REPUBLIKA.CO.ID, JAKARTA -- Pemerintahan Presiden Prabowo Subianto dan Wakil Presiden Gibran Rakabuming Raka menargetkan penurunan angka kemiskinan ekstrem hingga nol persen pada 2029. Hal itu disampaikan Menteri Sekretaris Negara (Mensesneg) Prasetyo Hadi, Jumat (25/7/2025), di Kompleks Istana Kepresidenan, Jakarta.

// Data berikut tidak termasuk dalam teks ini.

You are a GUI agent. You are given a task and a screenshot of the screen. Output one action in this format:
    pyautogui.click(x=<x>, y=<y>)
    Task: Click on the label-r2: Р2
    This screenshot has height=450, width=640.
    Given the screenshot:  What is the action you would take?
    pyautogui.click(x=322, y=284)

“Kami berkomitmen dalam lima tahun masa pemerintahan Pak Prabowo dan Mas Gibran ini, kita ingin betul-betul menghilangkan sebisa mungkin sampai mencapai nol persen, agar tidak ada lagi saudara kita yang berada di garis kemiskinan ekstrem,” ujar Prasetyo.

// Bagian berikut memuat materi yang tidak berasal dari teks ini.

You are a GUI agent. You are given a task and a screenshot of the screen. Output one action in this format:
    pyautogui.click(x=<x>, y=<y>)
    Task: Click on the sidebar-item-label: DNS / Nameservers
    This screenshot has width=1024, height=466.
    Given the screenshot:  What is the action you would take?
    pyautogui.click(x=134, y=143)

Penegasan tersebut disampaikan Prasetyo menanggapi rilis terbaru Badan Pusat Statistik (BPS) yang mencatat adanya penurunan angka kemiskinan di Indonesia. BPS mencatat jumlah penduduk miskin di Indonesia pada Maret 2025 sebanyak 23,85 juta orang. Angka ini turun 0,21 juta orang dibandingkan September 2024.
Prasetyo menilai capaian ini merupakan hasil kerja keras berbagai pihak yang selama ini terlibat dalam upaya pengentasan kemiskinan. Menurut dia, penanganan kemiskinan tidak bisa sepenuhnya dibebankan kepada pemerintah. Keterlibatan dunia usaha, masyarakat, serta sektor pendidikan dinilai penting untuk mendorong terciptanya lapangan kerja baru dan menumbuhkan wirausaha, terutama di kalangan generasi muda.

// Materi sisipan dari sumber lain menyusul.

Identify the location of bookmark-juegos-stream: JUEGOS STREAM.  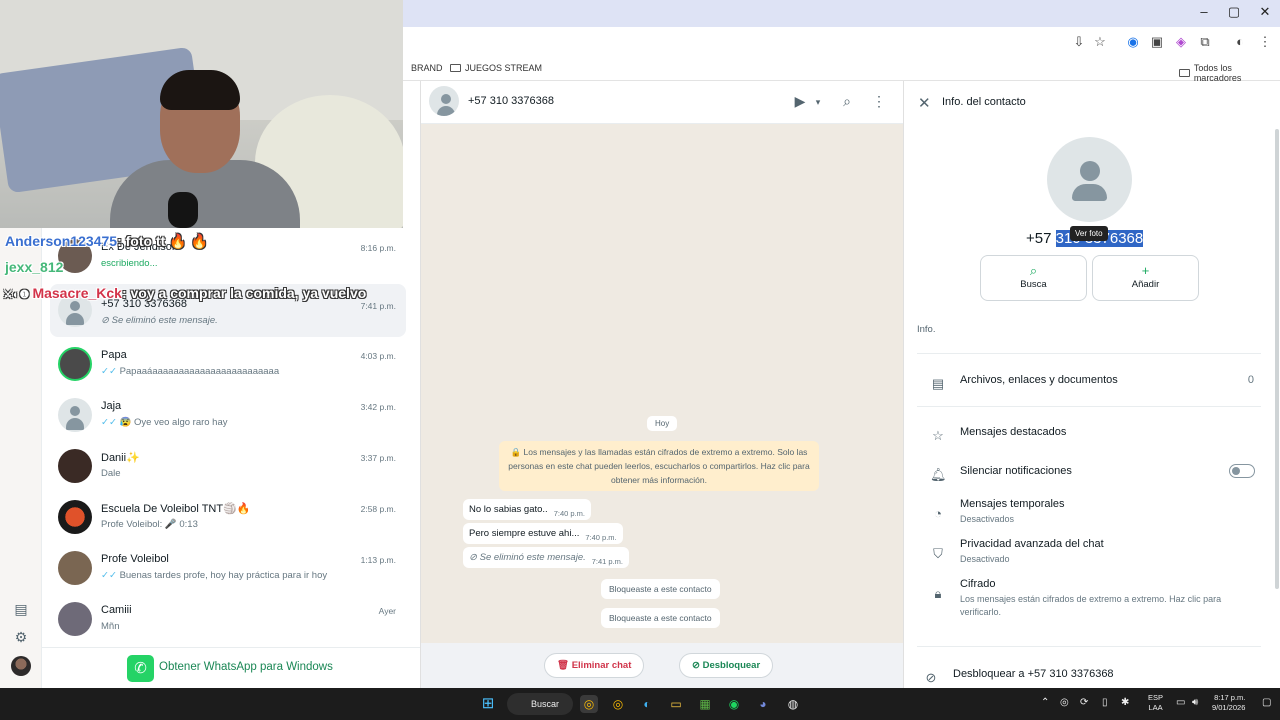
(496, 68).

Mensesneg menambahkan, pemerintah terus mendorong perubahan pola pikir masyarakat dari sekadar pencari kerja menjadi pencipta kerja. “Ini juga pekerjaan rumah yang tidak mudah karena kita harus mengubah cara berpikir bahwa kita ingin mencari lapangan pekerjaan. Ini harus mulai kita geser, terutama generasi muda. Kita mendorong betul agar mereka menciptakan potensi-potensi sebanyak-banyaknya,” kata Prasetyo.
“Kita ini adalah negara yang, kalau dilihat dari persentasenya, masih sangat rendah jumlah warga negaranya yang menjadi pengusaha dan membuka lapangan pekerjaan,” katanya.
Di sisi lain, Prasetyo menegaskan negara tetap memiliki tanggung jawab untuk menopang kelompok masyarakat rentan, seperti lanjut usia yang hidup sendiri maupun warga yang secara fisik tidak mampu bekerja. “Ini tentunya harus ditopang oleh negara,” ujarnya.